EXERCISE: From the material below, return every line that includes "will".

(DATASET)

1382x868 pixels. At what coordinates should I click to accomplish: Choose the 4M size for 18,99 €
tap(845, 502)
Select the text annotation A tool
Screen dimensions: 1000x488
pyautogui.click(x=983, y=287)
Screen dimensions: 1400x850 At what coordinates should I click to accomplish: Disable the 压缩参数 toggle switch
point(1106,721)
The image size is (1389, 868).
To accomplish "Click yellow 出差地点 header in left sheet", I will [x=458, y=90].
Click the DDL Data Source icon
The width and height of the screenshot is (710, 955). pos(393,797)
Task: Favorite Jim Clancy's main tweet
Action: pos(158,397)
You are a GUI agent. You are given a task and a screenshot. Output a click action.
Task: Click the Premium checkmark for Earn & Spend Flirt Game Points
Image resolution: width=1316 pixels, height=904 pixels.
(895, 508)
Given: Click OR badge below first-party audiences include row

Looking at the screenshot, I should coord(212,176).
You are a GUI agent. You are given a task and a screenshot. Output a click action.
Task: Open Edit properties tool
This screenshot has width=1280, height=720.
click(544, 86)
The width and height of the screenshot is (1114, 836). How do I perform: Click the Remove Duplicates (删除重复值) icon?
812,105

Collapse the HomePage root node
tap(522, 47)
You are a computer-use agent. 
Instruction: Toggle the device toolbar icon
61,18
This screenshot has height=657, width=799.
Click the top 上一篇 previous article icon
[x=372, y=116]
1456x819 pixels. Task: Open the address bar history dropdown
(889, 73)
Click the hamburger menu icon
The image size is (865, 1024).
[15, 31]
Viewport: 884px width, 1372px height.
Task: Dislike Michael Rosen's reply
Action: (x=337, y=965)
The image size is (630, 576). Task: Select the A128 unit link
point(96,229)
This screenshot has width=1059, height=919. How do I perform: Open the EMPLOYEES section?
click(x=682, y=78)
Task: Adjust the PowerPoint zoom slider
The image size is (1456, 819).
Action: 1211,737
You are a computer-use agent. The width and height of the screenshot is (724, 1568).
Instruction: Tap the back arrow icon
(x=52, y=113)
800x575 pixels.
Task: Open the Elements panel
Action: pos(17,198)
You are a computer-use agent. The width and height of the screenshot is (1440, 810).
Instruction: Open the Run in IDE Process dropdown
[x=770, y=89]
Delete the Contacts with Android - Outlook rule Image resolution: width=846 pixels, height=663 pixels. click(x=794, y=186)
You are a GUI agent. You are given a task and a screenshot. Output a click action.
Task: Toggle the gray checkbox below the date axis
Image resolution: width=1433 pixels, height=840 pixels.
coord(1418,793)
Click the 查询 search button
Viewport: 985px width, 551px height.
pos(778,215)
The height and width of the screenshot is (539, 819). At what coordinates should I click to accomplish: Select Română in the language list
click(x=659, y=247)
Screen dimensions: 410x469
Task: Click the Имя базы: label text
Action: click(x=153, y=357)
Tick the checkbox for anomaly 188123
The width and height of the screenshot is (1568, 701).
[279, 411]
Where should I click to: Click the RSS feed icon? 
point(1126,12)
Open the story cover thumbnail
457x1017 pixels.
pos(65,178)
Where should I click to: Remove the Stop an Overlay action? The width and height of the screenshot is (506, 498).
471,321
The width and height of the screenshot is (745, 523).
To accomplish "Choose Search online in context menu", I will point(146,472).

(End DATASET)

PROBLEM SOLUTION:
To accomplish "Click yellow 出差地点 header in left sheet", I will [x=458, y=90].
To accomplish "Choose Search online in context menu", I will point(146,472).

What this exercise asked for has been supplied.